Here’s a cautionary tale for you to consider the next time you find a USB drive in a parking lot. Researchers from Google, the University of Illinois Urbana-Champaign, and the University of Michigan, spread 297 USB drives around the Urbana-Champaign campus. They found that 48 percent of the drives were picked up and plugged into a computer, some within minutes of being dropped. The study dropped USB sticks containing HTML files that had img tags embedded; opening the files fetched the image from a remote server, allowing the researchers to track the USB drives’ use and rough location. It’s obviously not a perfect means to detect usage, but close enough. And, yes, I’m talking about people – students and staff – who hang around a university campus.

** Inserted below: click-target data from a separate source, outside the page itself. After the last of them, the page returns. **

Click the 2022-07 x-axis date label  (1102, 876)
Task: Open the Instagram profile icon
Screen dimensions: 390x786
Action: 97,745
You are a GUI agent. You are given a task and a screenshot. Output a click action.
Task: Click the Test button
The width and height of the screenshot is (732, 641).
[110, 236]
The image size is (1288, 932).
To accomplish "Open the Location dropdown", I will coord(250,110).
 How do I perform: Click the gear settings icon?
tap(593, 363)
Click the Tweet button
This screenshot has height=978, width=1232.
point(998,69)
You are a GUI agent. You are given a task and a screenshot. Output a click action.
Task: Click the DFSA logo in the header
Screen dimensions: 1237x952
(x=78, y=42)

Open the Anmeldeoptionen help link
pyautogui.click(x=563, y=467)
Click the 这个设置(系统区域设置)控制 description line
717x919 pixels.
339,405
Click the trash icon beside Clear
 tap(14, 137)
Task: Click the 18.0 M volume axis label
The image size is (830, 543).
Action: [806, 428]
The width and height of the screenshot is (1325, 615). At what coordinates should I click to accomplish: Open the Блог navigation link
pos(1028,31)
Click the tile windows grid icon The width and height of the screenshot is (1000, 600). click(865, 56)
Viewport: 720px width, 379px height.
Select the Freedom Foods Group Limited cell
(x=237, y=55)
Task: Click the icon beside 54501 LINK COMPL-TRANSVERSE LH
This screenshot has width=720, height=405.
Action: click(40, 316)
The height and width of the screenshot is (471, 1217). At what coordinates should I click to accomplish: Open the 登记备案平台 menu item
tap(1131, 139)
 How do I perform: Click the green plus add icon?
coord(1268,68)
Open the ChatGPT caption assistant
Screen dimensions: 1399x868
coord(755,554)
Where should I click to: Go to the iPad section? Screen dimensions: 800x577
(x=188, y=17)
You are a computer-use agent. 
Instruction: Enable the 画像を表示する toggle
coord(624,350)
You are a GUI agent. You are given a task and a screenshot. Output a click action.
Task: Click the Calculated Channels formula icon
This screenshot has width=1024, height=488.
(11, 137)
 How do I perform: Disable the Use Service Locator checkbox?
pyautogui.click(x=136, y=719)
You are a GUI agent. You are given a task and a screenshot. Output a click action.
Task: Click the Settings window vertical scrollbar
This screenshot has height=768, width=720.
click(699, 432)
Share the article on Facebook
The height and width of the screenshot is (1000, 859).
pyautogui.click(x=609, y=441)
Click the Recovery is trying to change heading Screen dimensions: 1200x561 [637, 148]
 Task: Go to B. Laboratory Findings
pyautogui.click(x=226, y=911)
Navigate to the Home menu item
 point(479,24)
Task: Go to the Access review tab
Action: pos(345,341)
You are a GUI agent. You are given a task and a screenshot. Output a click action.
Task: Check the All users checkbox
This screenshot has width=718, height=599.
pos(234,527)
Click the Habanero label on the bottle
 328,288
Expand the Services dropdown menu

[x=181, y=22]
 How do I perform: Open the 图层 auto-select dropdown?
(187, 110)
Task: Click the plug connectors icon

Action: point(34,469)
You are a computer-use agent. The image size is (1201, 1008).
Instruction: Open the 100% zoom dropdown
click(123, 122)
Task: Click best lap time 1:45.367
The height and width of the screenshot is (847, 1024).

What’s wrong with plugging in a USB drive that you find you ask? Well, instead of a bunch of HTML files, what if it was ransomware, spyware, or other malware that was on the drives? Whomever plugged the drives into their computer would pretty much be in trouble at that point. Thus this is the ultimate Trojan Horse or social engineering attack which requires little or no skill to execute.
Now I know that it’s curiosity or a drive to do the right thing is what makes people plug these drives into their computers. But seriously, take a step back and think about how potentially dangerous doing so is. So the next time you find a USB drive someplace, you may want to think twice about plugging it in to see the contents.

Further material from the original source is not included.